A quarta possibilidade é juntar-lhe o prefixo re, esse intensificador. Temos como resultado resedere - uma forma muito intensa de acalmar. Resedere transformou-se na nossa forma resedá, essa árvore meio arbustiva que abunda nas ruas e praças, para a qual fiquei olhando na semana passada, enquanto escolhia quais árvores plantaria na calçada.

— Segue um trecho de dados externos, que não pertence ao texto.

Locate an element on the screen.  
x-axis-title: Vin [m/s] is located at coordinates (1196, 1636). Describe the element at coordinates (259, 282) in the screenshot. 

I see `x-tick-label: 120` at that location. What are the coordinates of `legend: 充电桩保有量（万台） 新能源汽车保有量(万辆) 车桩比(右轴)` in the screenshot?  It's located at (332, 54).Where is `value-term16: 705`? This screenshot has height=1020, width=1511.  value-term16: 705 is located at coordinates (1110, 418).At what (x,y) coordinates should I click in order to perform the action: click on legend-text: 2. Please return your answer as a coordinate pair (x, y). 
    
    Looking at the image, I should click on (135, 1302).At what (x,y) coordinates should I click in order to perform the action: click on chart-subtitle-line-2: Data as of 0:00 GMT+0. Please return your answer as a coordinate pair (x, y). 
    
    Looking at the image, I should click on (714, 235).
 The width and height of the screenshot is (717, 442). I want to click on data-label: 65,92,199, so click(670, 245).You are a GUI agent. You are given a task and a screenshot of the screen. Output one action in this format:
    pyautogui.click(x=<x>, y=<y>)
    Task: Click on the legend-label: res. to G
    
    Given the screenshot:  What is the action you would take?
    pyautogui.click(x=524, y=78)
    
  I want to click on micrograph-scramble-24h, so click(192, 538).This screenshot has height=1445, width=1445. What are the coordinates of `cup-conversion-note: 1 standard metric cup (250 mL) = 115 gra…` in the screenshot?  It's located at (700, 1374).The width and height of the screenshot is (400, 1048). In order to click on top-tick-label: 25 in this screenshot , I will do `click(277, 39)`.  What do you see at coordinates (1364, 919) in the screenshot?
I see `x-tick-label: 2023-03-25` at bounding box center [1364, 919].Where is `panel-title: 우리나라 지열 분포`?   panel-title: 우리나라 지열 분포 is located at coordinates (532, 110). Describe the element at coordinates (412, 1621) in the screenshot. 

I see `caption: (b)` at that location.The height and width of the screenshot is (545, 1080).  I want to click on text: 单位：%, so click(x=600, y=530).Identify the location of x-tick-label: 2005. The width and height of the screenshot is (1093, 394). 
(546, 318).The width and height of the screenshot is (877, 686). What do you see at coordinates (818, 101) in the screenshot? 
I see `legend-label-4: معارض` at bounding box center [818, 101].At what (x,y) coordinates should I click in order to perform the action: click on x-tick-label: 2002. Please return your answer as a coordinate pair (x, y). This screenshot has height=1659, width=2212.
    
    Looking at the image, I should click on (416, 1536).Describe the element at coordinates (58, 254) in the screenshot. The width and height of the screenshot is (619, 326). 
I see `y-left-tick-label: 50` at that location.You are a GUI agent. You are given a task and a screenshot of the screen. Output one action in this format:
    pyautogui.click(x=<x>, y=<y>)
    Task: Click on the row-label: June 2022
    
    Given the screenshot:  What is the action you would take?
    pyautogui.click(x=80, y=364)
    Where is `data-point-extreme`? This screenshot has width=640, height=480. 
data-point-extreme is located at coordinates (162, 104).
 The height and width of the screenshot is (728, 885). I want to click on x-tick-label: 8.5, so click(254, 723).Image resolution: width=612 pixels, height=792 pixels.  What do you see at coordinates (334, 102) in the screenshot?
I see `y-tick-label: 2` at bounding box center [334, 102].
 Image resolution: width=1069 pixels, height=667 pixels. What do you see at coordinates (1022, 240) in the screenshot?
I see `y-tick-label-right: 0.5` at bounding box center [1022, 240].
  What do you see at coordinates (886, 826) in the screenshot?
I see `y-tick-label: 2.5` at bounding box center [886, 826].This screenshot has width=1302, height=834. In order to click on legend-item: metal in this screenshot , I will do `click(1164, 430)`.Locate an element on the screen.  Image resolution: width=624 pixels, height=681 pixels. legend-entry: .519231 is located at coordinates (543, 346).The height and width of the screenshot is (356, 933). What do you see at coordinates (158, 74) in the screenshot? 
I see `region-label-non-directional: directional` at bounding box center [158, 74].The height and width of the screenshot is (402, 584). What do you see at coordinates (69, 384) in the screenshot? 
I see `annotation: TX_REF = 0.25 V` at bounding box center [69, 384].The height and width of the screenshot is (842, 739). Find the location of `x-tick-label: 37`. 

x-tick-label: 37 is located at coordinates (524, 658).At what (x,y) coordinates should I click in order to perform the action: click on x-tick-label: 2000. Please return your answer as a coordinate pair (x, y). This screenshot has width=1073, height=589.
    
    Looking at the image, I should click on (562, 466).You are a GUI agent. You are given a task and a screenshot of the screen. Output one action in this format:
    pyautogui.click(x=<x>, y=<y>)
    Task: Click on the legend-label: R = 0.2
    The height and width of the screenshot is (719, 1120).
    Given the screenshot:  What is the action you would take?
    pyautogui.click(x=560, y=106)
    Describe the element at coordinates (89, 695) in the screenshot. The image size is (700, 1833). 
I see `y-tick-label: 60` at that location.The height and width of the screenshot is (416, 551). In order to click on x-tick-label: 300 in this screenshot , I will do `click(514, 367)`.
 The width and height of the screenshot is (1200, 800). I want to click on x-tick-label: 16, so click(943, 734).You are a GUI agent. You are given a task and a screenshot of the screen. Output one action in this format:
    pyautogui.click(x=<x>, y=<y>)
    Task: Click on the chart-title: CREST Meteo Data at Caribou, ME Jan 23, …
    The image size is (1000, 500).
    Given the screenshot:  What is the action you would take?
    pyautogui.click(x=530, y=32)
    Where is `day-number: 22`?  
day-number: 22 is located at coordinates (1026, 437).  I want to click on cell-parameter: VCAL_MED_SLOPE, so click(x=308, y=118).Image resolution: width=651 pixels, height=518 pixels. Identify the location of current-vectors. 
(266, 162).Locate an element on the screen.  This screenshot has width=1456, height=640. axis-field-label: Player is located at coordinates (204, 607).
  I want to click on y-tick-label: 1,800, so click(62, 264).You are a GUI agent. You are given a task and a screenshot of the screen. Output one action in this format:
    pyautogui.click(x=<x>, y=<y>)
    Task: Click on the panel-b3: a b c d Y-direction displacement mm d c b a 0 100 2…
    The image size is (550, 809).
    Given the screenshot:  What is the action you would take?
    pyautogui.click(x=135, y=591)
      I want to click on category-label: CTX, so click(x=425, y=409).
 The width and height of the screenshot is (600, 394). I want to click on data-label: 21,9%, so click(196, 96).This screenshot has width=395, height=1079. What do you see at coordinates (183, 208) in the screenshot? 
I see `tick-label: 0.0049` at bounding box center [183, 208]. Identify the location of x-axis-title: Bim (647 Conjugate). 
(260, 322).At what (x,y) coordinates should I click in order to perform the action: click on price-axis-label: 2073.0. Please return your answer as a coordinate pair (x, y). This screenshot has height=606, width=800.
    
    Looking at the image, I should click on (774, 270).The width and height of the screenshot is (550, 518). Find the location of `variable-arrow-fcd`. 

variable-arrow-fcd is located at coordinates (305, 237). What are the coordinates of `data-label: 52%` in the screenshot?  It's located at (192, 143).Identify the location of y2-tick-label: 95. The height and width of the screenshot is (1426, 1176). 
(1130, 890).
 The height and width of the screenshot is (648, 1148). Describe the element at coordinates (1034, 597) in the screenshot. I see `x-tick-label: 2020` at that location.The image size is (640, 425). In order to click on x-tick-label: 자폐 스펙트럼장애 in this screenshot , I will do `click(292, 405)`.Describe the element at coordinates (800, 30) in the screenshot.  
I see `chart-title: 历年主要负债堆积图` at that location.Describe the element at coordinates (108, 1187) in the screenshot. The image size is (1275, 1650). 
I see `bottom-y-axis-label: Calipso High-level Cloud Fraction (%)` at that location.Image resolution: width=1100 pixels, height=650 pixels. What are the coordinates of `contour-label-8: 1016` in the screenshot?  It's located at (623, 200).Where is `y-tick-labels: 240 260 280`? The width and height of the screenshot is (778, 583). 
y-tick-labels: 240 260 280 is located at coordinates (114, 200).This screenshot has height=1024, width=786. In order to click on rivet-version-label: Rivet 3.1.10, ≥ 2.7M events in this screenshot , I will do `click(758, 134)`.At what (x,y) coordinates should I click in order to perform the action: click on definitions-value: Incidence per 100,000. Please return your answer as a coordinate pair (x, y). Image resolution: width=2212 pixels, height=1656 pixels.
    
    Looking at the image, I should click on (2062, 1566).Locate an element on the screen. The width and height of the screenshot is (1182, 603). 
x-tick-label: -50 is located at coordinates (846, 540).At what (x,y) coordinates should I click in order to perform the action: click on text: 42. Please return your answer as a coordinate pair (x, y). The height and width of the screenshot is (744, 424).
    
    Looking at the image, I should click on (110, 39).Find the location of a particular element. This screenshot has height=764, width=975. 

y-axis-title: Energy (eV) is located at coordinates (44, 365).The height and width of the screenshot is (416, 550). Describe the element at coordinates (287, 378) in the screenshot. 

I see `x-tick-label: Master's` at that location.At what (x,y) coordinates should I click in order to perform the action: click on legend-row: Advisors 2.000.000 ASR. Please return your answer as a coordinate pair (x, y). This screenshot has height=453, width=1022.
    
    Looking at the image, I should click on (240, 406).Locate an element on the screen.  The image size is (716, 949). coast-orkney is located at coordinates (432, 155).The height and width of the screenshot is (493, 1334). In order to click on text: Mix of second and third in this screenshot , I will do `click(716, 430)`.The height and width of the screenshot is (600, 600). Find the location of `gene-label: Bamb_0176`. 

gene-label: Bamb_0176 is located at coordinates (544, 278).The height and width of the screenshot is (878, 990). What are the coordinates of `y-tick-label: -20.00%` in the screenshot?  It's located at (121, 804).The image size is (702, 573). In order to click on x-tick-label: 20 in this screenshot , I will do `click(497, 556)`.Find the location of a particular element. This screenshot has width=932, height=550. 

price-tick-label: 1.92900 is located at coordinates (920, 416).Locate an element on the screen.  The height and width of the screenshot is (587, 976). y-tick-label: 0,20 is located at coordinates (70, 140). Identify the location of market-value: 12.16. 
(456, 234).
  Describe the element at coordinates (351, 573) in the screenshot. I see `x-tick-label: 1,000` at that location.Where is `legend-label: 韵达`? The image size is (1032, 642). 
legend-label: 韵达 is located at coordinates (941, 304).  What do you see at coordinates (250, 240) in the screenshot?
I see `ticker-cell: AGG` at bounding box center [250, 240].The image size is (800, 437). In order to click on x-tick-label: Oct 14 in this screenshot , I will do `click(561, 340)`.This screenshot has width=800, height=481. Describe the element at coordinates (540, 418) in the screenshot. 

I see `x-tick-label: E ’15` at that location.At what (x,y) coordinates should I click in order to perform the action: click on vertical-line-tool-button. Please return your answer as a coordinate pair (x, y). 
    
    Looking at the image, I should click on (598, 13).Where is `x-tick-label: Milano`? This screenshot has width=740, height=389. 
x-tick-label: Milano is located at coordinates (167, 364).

É diferente do resedá-amarelo (Galphimia brasiliensis), mais rústico, também chamado de quaró. O resedá-amarelo é uma planta usada magicamente nas religiões afro-brasileiras. Resiste às condições mais duras, aguenta secas longas e chuvas intensas. Ao contrário dos resedás que vemos florindo as calçadas, e que não resistem tão bem a geadas, o resedá-amarelo distrai-se com qualquer condição atmosférica. Usando-o para banhos, auxilia quem enfrenta adversidades persistentes na vida, e delas precisa reerguer-se. O resedá-amarelo é também uma "tintureira", usada desde a Idade Média para dar cor aos tapetes. É por isso uma planta que se impõe sobre o que está na base - e também essa qualidade, de tingir e modificar a cor dos elementos presentes, nos influencia quando a manipulamos. O resedá-amarelo acalma, tranquiliza e ajuda nos processos de reerguida. Para estarmos e sermos aquilo que podemos e queremos e devemos. E continuar à procura de palavras que despertem nossos sentidos para as coisas que, por serem verdade, valem as penas.